If incorrect, please point out my mistakes.

Supplementary Information Based on Feedback I’ve Received So Far

There are three sets of variables:

• R number by day.
• Infectiousness (mean standard deviation, and skew).
• Period between infection and death (also mean standard deviation and skew).
• Seed isn’t really a variable, in that any value over zero will work, and results in pretty much the same set of results (except maybe for the estimated R number for the first few days).

It has been pointed out that there are a large number of variables and enough to draw an elephant, but unless you use a very short infection period, I challenge you to draw a hedgehog.

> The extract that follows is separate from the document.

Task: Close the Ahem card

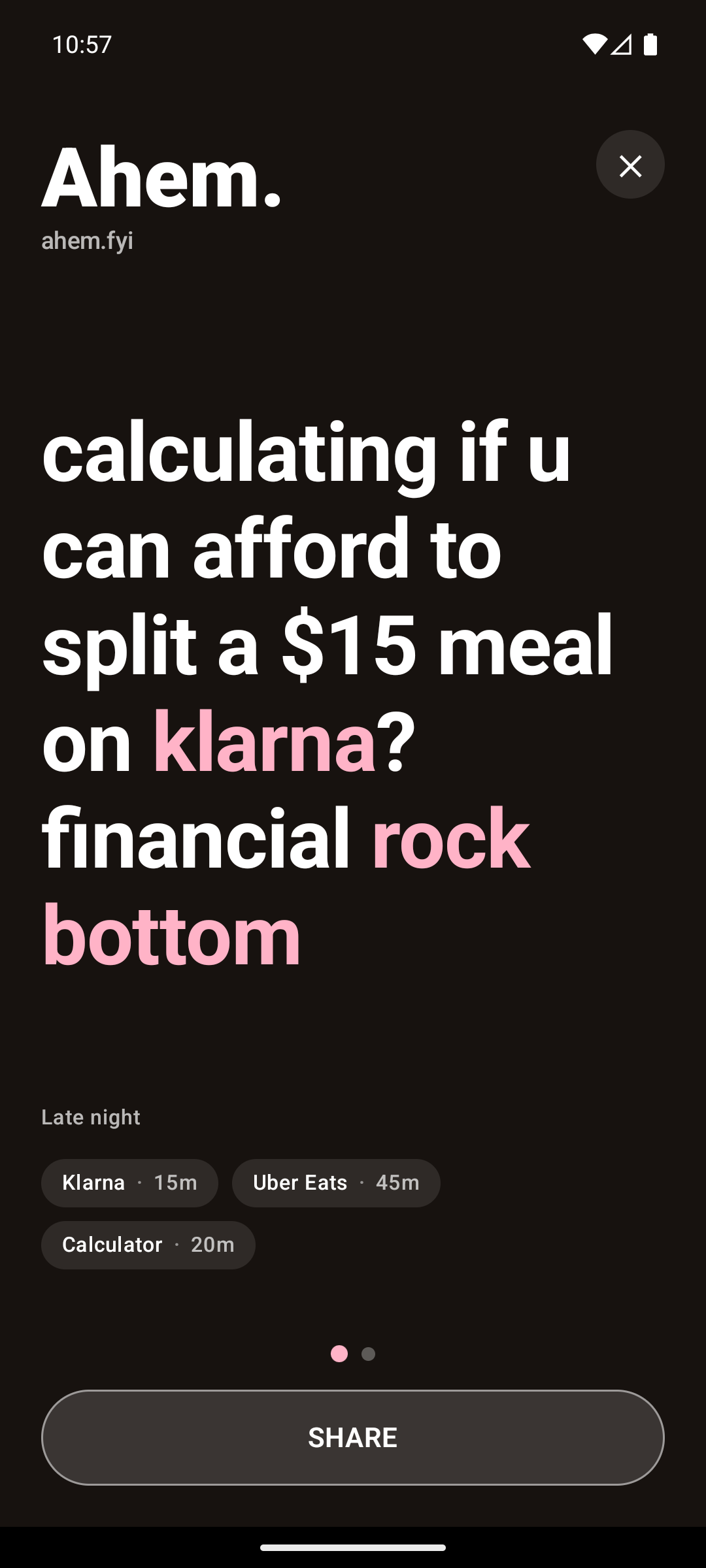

I tried a variety techniques and settings to match the output to the NHS data, and the method I settled on was:

Sub_score_1 = Sum ( ( Calculated_number_of_infections — Expected_number_of_infections ) ^ 2 ) x ( (200 — day number) ^ 2 )

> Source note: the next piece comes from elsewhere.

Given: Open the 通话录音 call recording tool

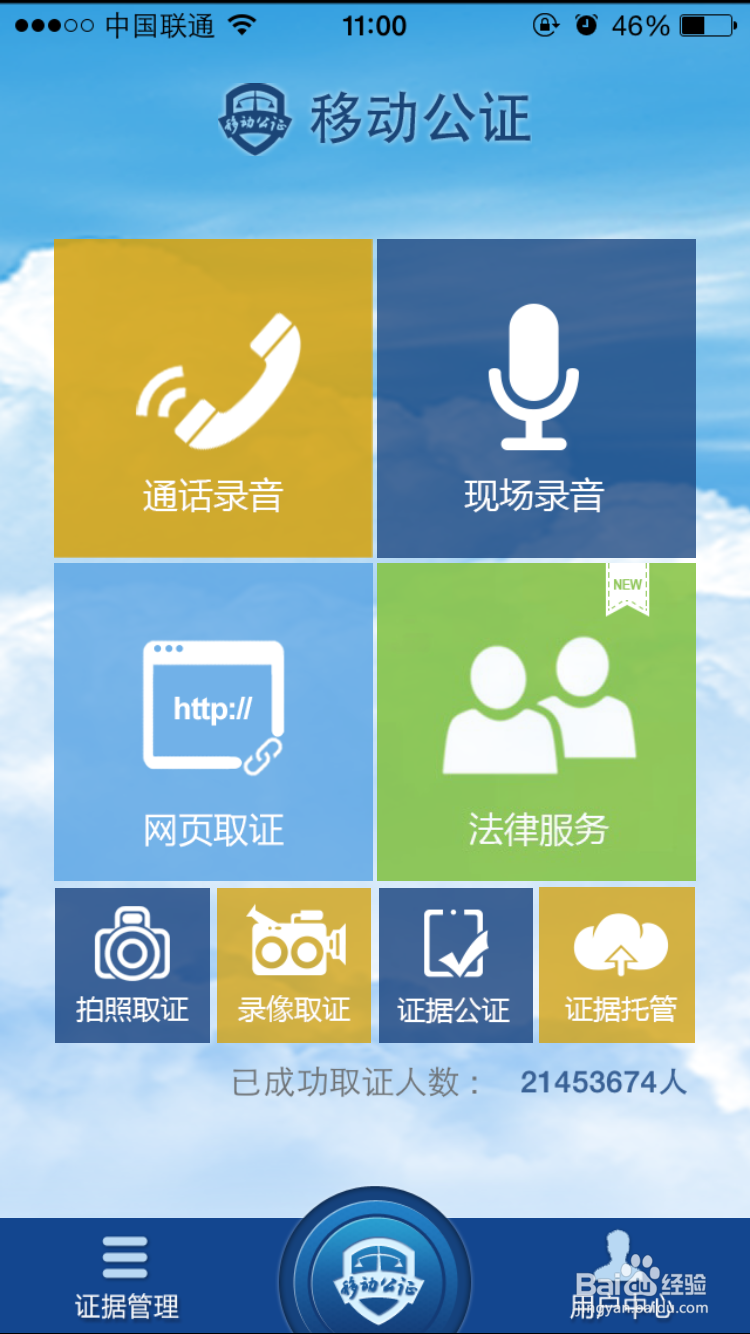Looking at the screenshot, I should [x=213, y=397].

And to keep the R numbers between similar days aligned I used:

Sub_score_2 = Difference between adjacent R numbers raised to the power 4.2

With overall score being comprised about 70% from Sub_score_1 and 30% from Sub_score_2

To find the best fit, the process iterates, changing variables in pairs, iterating until the further changes make no obvious difference.

It is possible to generate matching graphs with very different sets of numbers. However, these sets of numbers would be relatively small (e.g. differences between adjacent sets of R numbers), or look inconsistent (e.g. a similar solution with time between infection and death exactly seven days longer, also works). I’m also pretty sure the multiple solutions would all share a very low standard deviation for infectiousness.

For “sharpening”, I calculate the difference between a weighted 5 days average multiplied by 4. This brought the standard deviation for Infection to Death (sharpened) down to under 1. It did put a floor of zero on the result, so I suppose the number of infections that lead to death that I calculate will be very slightly high.

The starting distribution for time to death was artificially reduced. But this was for stage 1 to get an approximate starting point. The whole of stage 1 can be skipped, but it just takes a lot longer to run when R starts at 1 for all days.

The numbers generated are for people infected who then die. If mortality was 100% then this would also reflect total number of infections. I don’t try to predict mortality rate, except to estimate when the spread started (late January if mortality rate is between 0.5% and 2%).

I haven’t made any attempt to differentiate the effect on R between herd immunity and changes in public behavior.

The method I used is far from perfect. I’ll admit, I bodged this together over a weekend, and it isn’t pretty. But I do see how a ridiculously short infection period can generate a set of realistic looking results that match the pattern of actual recorded deaths for covid19. I can’t think of any other way me, or nature could do that.